Katie, it’s been really great to hear your story, and I guess I would close with overall setting aside the HOPE Scholarship piece of this. What’s the emotional cadence that you feel as a parent who’s homeschooling?

[00:32:27] What’s the ratio of, days where you’re like, I pretty much know what I’m doing and it’s going reasonably well versus days where you’re just like, oh my goodness, today was a tough one?

[00:32:40] Katie: Going into my third year, I feel like I don’t have nearly as many of those tough days. I would say in my first year I tried a little too hard to make school like school at home and like doing public school at home doesn’t work.  So you really have to figure out what works for your child and how much time you need to spend with them and what, And I encourage any parents who are struggling with those days, that they’re like, Oh, this is too much.

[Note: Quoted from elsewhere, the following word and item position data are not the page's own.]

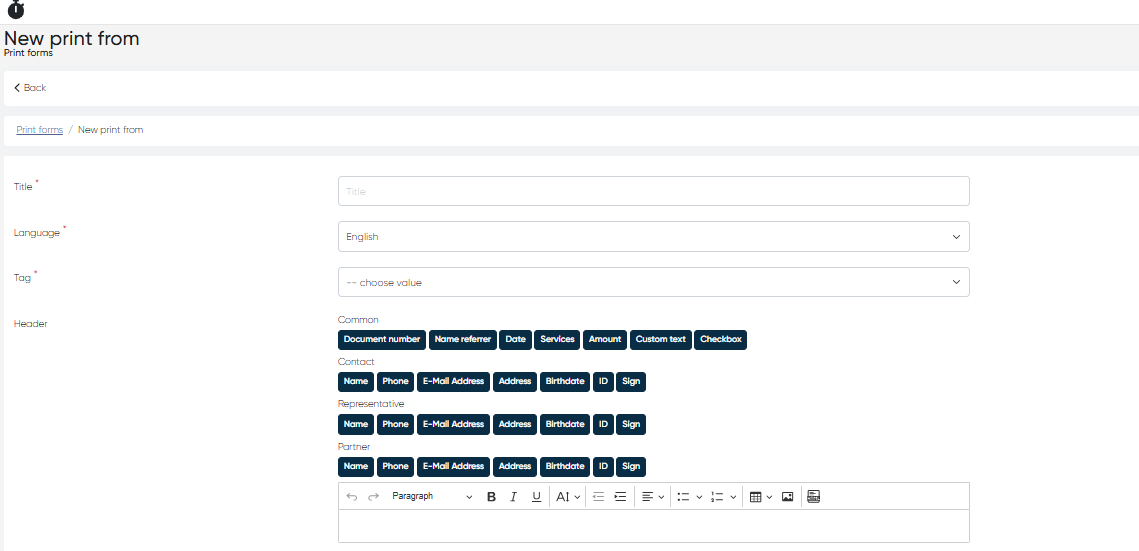
Task: Apply underline formatting in editor
Action: tap(536, 497)
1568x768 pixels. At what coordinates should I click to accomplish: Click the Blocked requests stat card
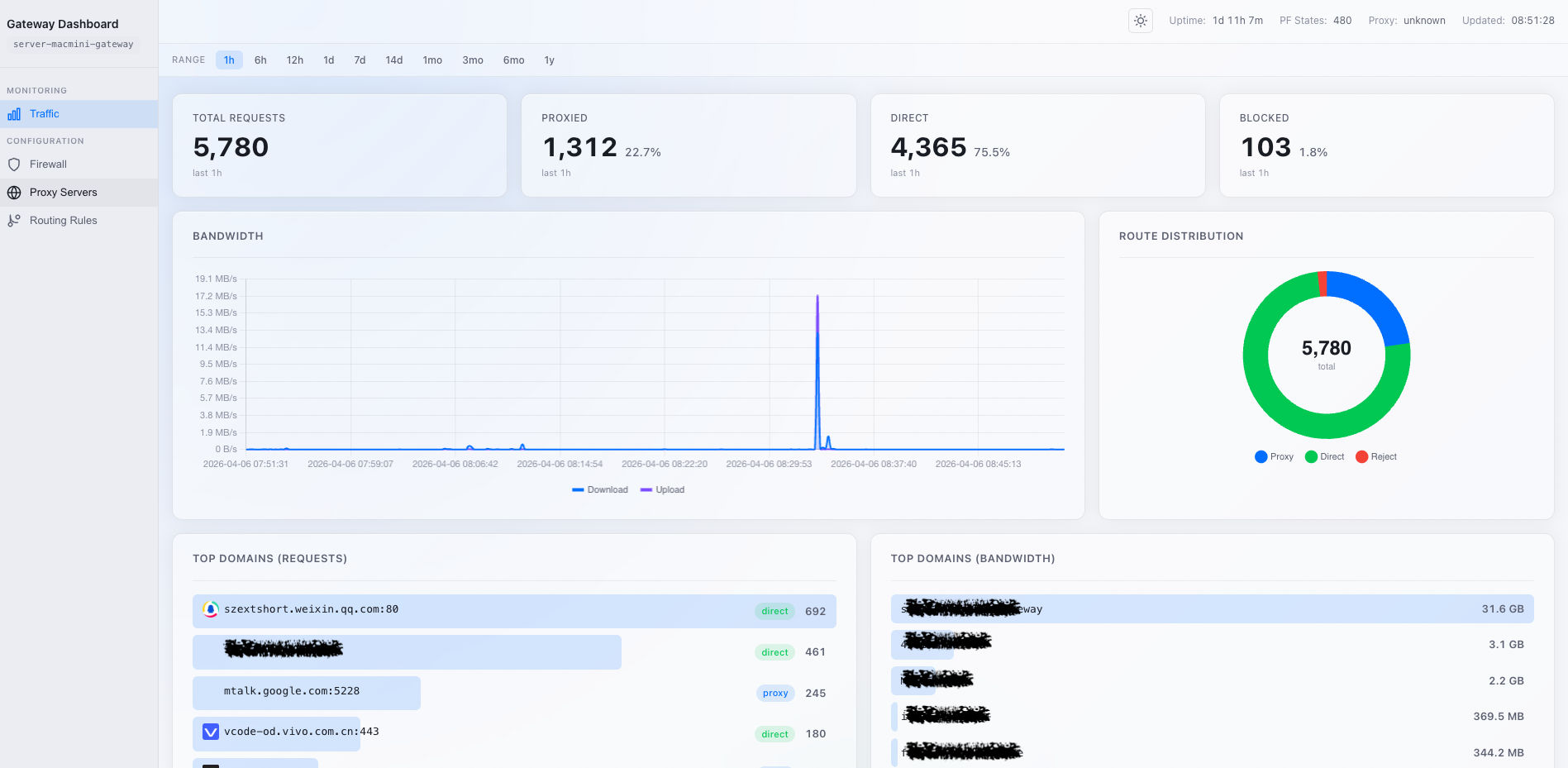[x=1386, y=145]
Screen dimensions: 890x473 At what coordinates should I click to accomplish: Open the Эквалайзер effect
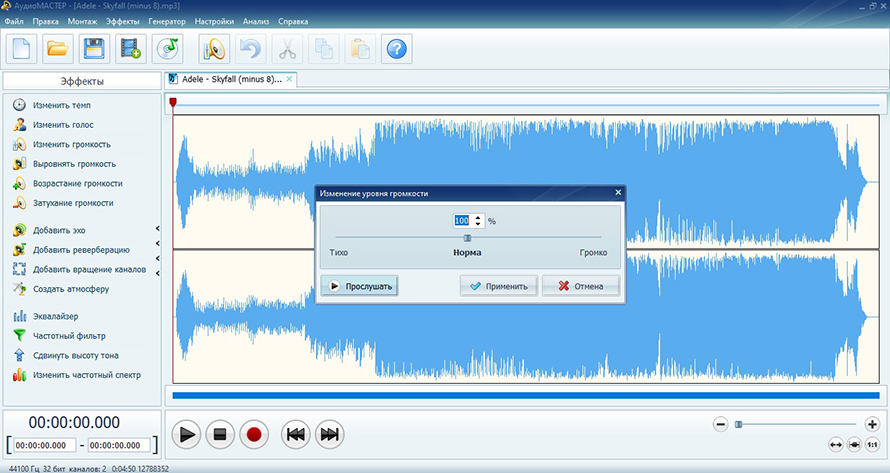pos(58,317)
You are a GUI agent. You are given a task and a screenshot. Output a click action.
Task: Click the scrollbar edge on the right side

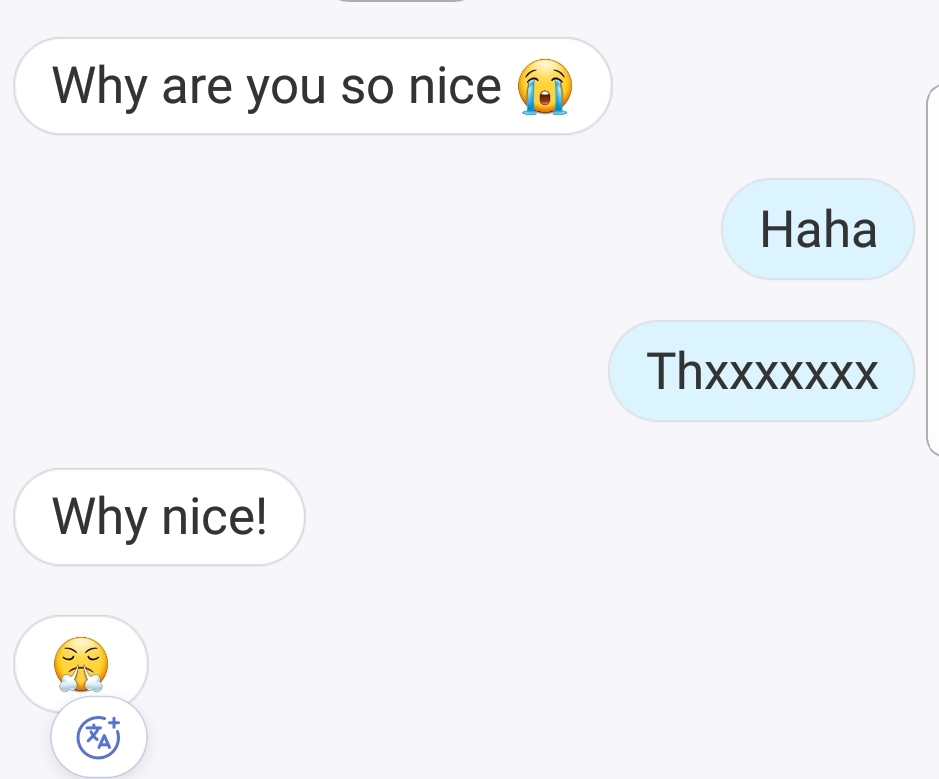pyautogui.click(x=932, y=270)
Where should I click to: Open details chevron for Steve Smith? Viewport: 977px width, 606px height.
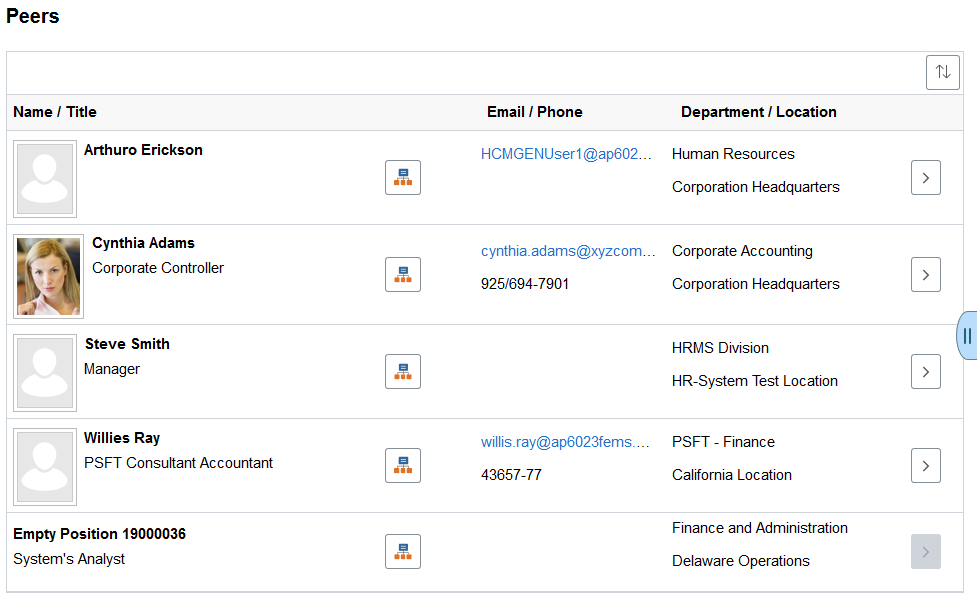pyautogui.click(x=925, y=372)
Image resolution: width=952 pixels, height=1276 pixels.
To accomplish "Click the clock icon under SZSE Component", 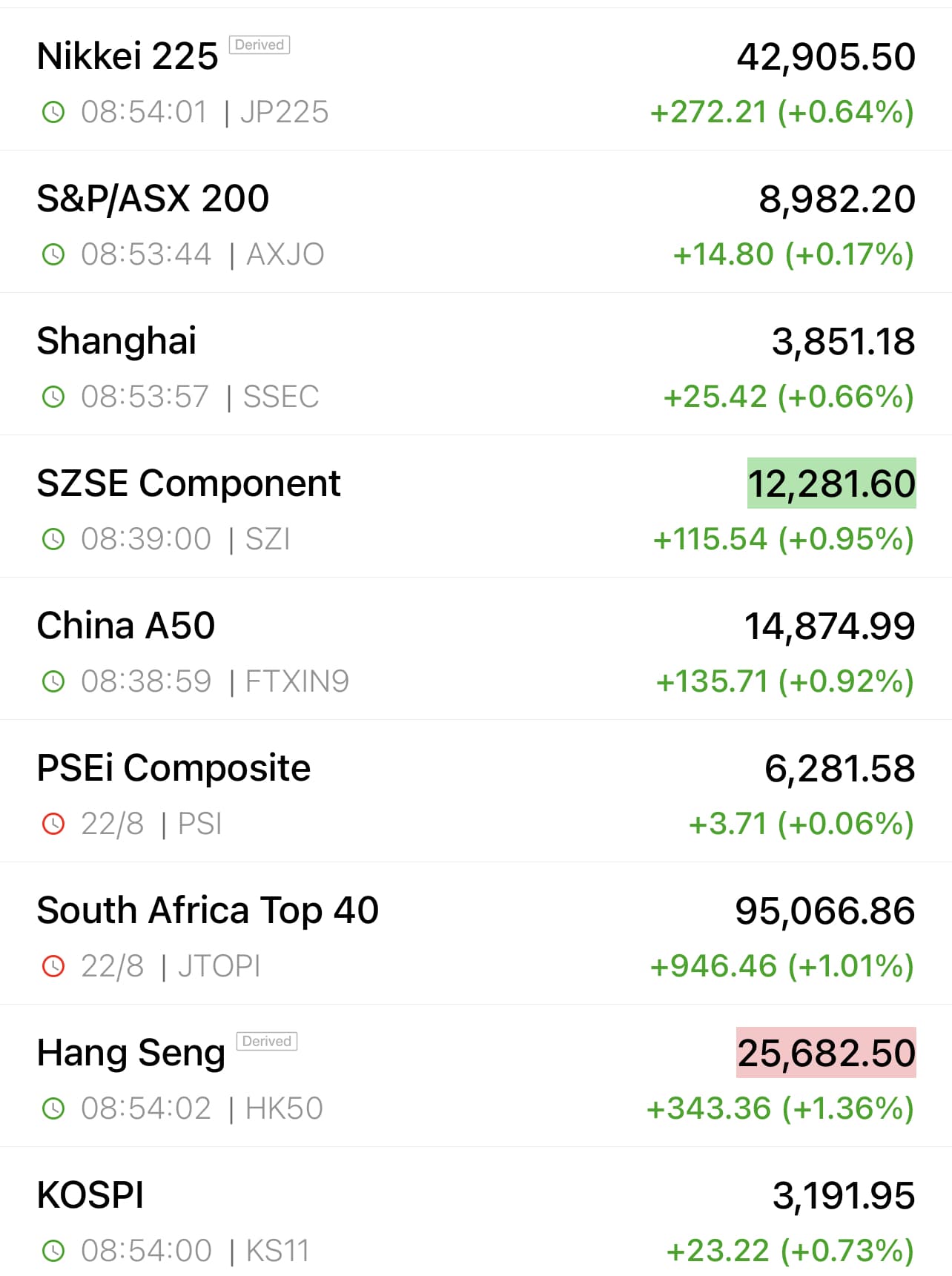I will [x=53, y=539].
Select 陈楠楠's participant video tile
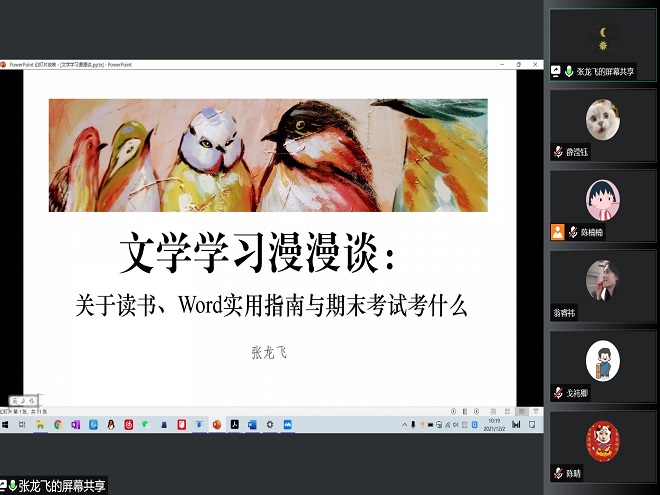This screenshot has height=495, width=660. point(602,205)
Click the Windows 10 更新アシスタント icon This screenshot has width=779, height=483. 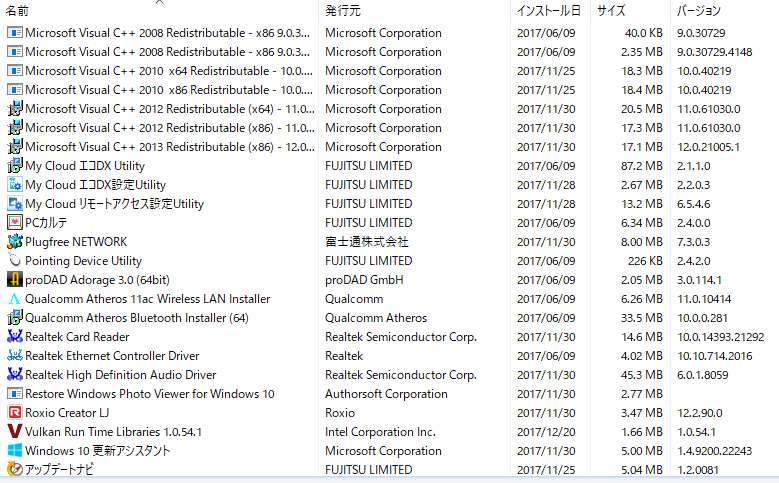coord(15,451)
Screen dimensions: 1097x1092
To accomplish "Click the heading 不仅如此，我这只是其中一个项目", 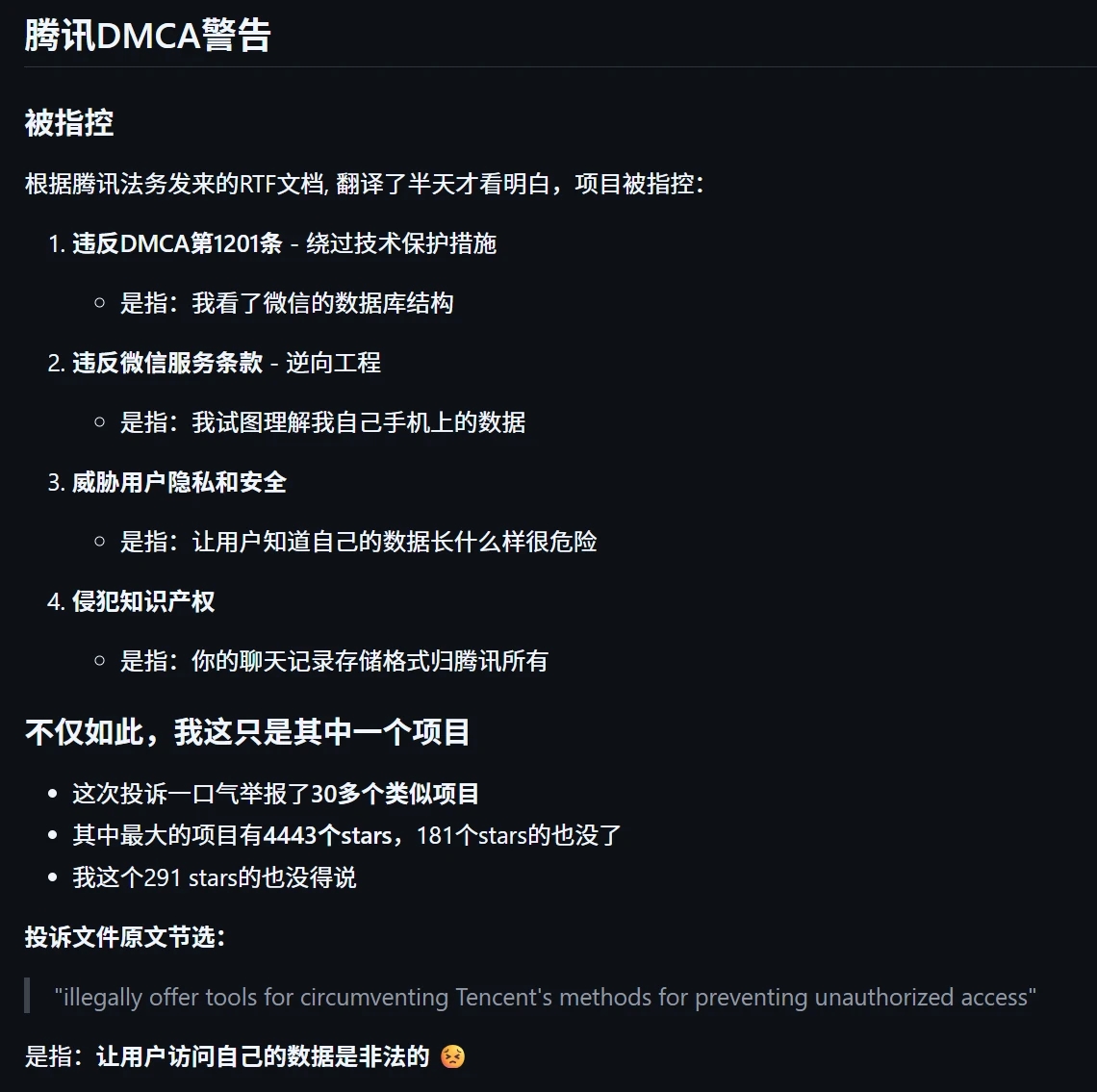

[00:33:06] after you’ve tried a curriculum and you get to that point, like maybe try something else after a month or two and see what’s a better fit. And, not every kid needs to learn Latin or memorize all of the classical composers, classical is great. I’m not, putting that down, but I’m just saying there are so many different educational systems out there and there’s going to be one that’s going to fit your family.

[00:33:28] And that’s the beauty of homeschooling is that once you find that one, it feels a lot less like, ah, and a lot more like, yeah, this is working.

[00:33:37] Mike: Katie, that’s awesome.

[00:34:02] This was a great session. I think other parents will enjoy hearing it. And thanks for what you do. We really appreciate your time.

[00:34:11] Katie: Thanks for having me.

This week on Homeschooling Journeys we speak with Katie Switzer from West Virginia.

The education savings account in West Virginia is called the Hope Scholarship.

Katie brings the story to life in three ways:

First, the Hope Scholarship was found unconstitutional by a West Virginia Circuit Court.  Katie, a mom, became a plaintiff in the case, which went up to the WV Supreme Court!  She tells us about that scary and thrilling experience.

Second, Katie is one of many volunteers that I’ve discovered who is really involved in the Facebook homeschooling communities, trying to encourage and help other parents, especially as they experience friction with Hope Scholarship actually reimbursing them or paying the teachers.  There is a TON of friction and frustration on the implementation side in West Virginia.  (I hope to write a special essay about that for Pioneer Institute).  Katie shares some of her family’s challenges in enduring the reimbursement red tape.  Again, the bigger picture here is a “Tug Of War” between school choice opponents and advocates.  Each ESA is arguably a partial win for school choice advocates, but in trying to protect against any “bad expenditures,” real life parents and teachers become caught in the middle when stuff they thought they bought online doesn’t show up because it’s not approved.

Third, she’s using her Hope Scholarship for four things: basic curriculum, speech therapy, piano lessons for her two eldest kids, and a wonderful online reading and math teacher named Miss Ashley.  Whereas podcast listeners met Toni and Uli last week offering a very specialized science program via education savings accounts, here Miss Ashley is just offering a traditional hourly class, but in such a way that Katie’s kindergartner was begging to be allowed to join the class.